> [Problem statement] The stretch from the line with "Click the 'web分享' watermark text" through the line with "Toggle the notebook" in the records below: write it out exactly, and nothing else.
++++ Information supplied ++++
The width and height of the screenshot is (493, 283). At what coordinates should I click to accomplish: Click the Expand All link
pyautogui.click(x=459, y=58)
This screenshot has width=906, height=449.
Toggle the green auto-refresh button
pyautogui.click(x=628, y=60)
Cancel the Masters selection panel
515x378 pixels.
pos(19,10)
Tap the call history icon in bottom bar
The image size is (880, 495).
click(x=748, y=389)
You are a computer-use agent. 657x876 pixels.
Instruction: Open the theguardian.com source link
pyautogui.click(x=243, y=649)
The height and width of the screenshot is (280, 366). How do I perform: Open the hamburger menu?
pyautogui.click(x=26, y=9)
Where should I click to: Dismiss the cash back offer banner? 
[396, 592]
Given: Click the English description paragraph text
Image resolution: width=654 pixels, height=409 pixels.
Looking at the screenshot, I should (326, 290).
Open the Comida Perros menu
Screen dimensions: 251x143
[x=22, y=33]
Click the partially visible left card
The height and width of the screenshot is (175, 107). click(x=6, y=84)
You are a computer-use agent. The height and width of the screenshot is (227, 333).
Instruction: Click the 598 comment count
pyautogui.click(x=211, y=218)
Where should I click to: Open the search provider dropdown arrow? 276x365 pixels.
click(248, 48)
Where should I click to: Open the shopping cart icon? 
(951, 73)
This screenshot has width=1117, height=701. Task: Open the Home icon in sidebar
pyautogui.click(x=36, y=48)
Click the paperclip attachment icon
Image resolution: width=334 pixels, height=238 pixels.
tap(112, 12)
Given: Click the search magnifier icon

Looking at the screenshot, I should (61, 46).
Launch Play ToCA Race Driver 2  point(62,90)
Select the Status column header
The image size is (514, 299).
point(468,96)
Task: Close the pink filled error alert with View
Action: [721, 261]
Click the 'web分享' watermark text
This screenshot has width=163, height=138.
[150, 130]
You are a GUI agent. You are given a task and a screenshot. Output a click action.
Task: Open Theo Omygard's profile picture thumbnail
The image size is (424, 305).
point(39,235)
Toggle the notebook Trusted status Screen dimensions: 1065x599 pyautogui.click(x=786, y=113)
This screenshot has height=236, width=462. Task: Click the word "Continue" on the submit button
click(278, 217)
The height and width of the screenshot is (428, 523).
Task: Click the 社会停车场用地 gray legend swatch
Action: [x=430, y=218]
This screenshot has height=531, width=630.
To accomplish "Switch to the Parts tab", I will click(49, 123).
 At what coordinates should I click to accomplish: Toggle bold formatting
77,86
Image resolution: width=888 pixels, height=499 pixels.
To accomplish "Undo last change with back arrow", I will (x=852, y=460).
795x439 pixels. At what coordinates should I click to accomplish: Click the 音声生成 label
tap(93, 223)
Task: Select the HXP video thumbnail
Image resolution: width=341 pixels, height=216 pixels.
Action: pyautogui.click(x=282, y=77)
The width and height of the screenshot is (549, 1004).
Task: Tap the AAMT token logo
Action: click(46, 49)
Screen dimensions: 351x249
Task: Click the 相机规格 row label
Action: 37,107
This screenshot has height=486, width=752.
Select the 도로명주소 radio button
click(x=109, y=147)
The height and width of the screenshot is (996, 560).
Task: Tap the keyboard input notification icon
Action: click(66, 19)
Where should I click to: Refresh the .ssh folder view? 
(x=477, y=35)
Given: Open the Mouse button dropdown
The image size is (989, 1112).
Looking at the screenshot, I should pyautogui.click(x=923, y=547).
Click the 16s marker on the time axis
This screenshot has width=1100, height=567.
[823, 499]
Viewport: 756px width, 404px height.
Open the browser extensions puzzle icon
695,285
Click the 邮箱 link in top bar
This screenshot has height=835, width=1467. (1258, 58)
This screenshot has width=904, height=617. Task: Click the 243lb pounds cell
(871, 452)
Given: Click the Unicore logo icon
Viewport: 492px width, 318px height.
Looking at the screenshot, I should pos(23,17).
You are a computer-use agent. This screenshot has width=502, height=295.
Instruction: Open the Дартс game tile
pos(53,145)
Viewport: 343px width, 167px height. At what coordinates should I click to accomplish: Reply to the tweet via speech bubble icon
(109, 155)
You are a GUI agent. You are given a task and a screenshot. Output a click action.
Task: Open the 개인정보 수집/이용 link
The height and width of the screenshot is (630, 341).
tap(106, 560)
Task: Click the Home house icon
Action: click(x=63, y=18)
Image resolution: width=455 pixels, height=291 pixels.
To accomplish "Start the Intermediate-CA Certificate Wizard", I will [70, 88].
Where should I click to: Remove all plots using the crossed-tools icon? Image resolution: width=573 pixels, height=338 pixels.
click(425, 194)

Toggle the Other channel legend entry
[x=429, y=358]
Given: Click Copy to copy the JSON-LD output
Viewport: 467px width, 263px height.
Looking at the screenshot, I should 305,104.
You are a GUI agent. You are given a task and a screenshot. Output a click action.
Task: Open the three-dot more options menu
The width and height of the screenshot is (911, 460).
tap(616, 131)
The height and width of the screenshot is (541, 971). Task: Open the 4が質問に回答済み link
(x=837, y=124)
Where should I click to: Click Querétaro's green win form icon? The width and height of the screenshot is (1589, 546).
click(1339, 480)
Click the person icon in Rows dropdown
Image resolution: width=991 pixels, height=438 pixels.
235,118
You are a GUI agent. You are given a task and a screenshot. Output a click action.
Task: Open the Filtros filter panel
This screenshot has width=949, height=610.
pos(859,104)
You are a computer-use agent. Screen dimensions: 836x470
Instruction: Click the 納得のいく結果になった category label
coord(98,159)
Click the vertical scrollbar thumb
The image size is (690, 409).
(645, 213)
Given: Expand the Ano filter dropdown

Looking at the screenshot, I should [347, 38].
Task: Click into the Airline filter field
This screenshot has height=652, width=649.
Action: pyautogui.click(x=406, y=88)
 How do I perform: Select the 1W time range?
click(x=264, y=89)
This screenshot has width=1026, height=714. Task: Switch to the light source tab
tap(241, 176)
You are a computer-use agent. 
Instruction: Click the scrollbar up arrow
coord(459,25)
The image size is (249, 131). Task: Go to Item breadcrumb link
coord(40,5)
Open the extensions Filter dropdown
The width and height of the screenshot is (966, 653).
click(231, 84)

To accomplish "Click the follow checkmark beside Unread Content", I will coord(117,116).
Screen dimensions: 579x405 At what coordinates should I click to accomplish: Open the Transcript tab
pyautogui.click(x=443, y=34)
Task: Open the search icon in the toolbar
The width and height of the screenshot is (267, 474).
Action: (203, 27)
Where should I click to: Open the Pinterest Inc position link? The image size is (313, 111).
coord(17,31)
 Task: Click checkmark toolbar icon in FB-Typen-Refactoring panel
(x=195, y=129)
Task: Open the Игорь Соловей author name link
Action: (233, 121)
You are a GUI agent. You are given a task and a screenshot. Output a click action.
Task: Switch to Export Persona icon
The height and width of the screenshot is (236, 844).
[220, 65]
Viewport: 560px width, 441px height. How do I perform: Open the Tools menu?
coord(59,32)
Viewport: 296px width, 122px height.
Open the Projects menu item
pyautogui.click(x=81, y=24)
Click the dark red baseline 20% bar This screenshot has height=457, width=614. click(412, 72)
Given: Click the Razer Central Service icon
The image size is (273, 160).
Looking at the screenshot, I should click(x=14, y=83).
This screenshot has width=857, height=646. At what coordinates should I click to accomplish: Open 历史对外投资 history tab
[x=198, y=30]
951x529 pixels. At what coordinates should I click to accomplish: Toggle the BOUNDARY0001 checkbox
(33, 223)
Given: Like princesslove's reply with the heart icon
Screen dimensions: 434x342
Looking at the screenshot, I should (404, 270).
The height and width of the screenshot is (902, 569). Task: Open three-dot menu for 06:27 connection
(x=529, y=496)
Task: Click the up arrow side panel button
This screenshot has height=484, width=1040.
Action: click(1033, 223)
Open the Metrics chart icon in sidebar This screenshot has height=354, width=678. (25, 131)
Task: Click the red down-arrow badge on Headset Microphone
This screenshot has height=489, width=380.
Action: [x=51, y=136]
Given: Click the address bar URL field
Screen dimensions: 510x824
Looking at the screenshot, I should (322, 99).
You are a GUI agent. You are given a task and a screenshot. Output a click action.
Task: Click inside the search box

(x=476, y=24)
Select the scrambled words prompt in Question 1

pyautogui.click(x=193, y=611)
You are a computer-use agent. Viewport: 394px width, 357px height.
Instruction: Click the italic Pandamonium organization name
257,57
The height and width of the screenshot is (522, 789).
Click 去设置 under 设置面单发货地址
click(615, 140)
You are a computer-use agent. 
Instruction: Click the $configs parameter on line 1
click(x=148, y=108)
++++
> [Result]
Click the 'web分享' watermark text
This screenshot has width=163, height=138.
[150, 130]
You are a GUI agent. You are given a task and a screenshot. Output a click action.
Task: Open Theo Omygard's profile picture thumbnail
The image size is (424, 305).
point(39,235)
Toggle the notebook Trusted status Screen dimensions: 1065x599 pyautogui.click(x=786, y=113)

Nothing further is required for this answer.